“The Royal Concertgebouw Orchestra has terminated the cooperation with chief conductor Daniele Gatti with immediate effect,” the prestigious Amsterdam-based ensemble said in a statement.
It said a July 26th article in The Washington Post “in which Gatti was accused of inappropriate behaviour… has irreparably damaged the relationship of trust between the orchestra and the chief conductor.”
Milan-born Gatti, 56, took up the baton in Amsterdam in 2016, after an eight-year tenure as chief conductor of the Orchestre National de France (National Orchestra of France). Prior to that, he was also music director of the Orchestra dell'Accademia Nazionale di Santa Cecilia in Rome, of the Royal Philharmonic Orchestra in London and of the Teatro Comunale in Bologna.
The Washington Post alleged that Gatti had sexually assaulted two women in 1996 and 2000. Other women then came forward with similar accusations. The Concertgebouw said that the accusations against Gatti and his reactions “have caused a lot of commotion among both musicians and staff.”
Following the Post article, “a number of female colleagues of the Royal Concertgebouw Orchestra reported experiences with Gatti, which are inappropriate considering his position as chief conductor,” it added.
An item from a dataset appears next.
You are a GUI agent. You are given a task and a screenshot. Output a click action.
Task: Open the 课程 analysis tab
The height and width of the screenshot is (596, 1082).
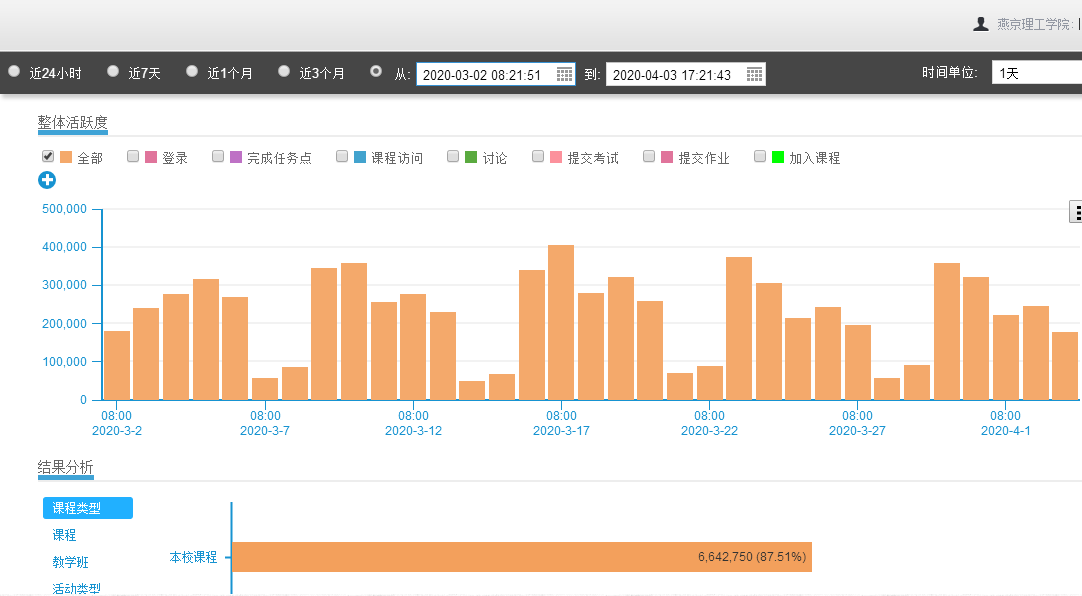64,535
After the report came out, Gatti issued a statement apologizing for his behaviour.
“To all the women I have met in my entire life, especially those who believe I did not treat them with the utmost respect and dignity they certainly deserve, I sincerely apologize from the bottom of my heart,” the statement said, according to the Post.
But in a statement subsequently released by his lawyer on Thursday, the conductor vigorously rejected the charges and said he would defend himself against them.
“My client, wishes to let the media know that he is stunned and strongly rejects any kind of accusation,” said the statement released by lawyer, Alberto Borbon in Turin.
“The maestro has instructed his lawyers to protect his reputation and to take any action if this defamatory campaign against him should continue,” it added.
According to the Washington Post, citing other big names in the world of classical music, the profession is “rife with harassment”.
In December, New York's famed Metropolitan Opera suspended its long-time music director, James Levine, after multiple allegations of sexual misconduct dating back to 1985. He was then fired in March. And in May, the Met sued the 75-year-old conductor, saying he “used his reputation and position of power to prey upon and abuse artists.”
More recently, the director of an Austrian opera festival faced allegations of sexual harassment, with five female artists saying they were outraged no action had been taken against him.
The five wrote in an open letter that they had either experienced, witnessed or heard of abuse of power and sexual harassment by the artistic director of the Tyrolean Festival Erl. Conductor Gustav Kuhn — who was not named in the letter — founded the festival in Austria's Tyrol province in 1998 and is its artistic director.
The classical music world is the latest to come under the spotlight since the #MeToo movement against sexual harassment was sparked by sexual misconduct allegations against Hollywood titan Harvey Weinstein.